Only one range belongs in the answer: the line holding "Given: Toggle desktop lyrics display" through the last line of the records, reproduced as is.

*** Opening DATA IN THIS EXERCISE ***

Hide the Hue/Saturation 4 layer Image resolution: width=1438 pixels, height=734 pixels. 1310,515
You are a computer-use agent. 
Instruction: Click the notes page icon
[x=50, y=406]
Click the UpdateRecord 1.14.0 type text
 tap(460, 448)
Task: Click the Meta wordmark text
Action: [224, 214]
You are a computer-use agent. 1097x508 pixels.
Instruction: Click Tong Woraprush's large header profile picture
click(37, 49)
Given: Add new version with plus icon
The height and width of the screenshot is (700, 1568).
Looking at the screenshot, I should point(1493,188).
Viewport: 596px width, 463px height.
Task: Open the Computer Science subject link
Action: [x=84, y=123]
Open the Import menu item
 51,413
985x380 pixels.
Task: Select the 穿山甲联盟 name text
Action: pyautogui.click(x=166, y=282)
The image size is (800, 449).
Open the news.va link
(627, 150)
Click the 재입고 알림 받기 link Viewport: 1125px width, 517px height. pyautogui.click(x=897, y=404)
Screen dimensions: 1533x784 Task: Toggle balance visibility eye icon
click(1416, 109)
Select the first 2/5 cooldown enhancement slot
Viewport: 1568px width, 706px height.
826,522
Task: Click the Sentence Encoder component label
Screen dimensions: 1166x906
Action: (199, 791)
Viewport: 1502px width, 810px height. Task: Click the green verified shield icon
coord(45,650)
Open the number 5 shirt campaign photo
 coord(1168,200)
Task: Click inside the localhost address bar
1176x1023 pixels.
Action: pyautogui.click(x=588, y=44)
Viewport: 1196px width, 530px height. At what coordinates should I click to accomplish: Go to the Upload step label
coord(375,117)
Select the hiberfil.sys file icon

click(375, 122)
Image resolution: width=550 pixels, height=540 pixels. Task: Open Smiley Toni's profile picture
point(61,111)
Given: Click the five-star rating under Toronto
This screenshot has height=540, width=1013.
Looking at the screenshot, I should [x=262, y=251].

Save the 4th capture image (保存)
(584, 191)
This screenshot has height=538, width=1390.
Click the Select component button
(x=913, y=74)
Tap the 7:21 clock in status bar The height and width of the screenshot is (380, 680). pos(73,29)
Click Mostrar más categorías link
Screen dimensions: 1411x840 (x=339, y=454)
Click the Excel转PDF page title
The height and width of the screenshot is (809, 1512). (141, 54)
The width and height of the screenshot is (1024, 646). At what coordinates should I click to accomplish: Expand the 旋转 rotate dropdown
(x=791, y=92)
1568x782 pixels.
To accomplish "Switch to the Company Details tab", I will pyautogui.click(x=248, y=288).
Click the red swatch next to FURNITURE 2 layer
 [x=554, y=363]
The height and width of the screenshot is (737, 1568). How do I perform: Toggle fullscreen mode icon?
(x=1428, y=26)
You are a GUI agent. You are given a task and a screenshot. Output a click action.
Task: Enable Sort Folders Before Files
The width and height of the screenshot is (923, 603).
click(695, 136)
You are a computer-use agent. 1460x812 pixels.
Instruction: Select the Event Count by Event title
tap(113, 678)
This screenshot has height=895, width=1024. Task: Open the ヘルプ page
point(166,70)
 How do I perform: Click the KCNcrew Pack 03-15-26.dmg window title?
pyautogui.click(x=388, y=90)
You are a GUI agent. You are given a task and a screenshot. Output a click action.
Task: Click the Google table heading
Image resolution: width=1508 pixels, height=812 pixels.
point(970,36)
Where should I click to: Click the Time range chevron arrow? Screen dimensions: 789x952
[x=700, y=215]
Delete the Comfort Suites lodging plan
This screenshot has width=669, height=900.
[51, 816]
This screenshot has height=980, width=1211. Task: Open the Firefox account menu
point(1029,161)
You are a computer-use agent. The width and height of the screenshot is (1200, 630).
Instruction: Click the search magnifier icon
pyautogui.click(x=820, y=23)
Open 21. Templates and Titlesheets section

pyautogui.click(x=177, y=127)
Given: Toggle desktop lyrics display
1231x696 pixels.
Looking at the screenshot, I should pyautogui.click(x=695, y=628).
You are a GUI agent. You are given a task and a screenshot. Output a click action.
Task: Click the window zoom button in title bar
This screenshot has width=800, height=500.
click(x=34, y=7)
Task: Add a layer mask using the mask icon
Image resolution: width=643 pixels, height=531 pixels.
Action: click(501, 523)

*** Closing DATA IN THIS EXERCISE ***

RESULT OF THE TASK:
Given: Toggle desktop lyrics display
1231x696 pixels.
Looking at the screenshot, I should pyautogui.click(x=695, y=628).
You are a GUI agent. You are given a task and a screenshot. Output a click action.
Task: Click the window zoom button in title bar
This screenshot has width=800, height=500.
click(x=34, y=7)
Task: Add a layer mask using the mask icon
Image resolution: width=643 pixels, height=531 pixels.
Action: click(501, 523)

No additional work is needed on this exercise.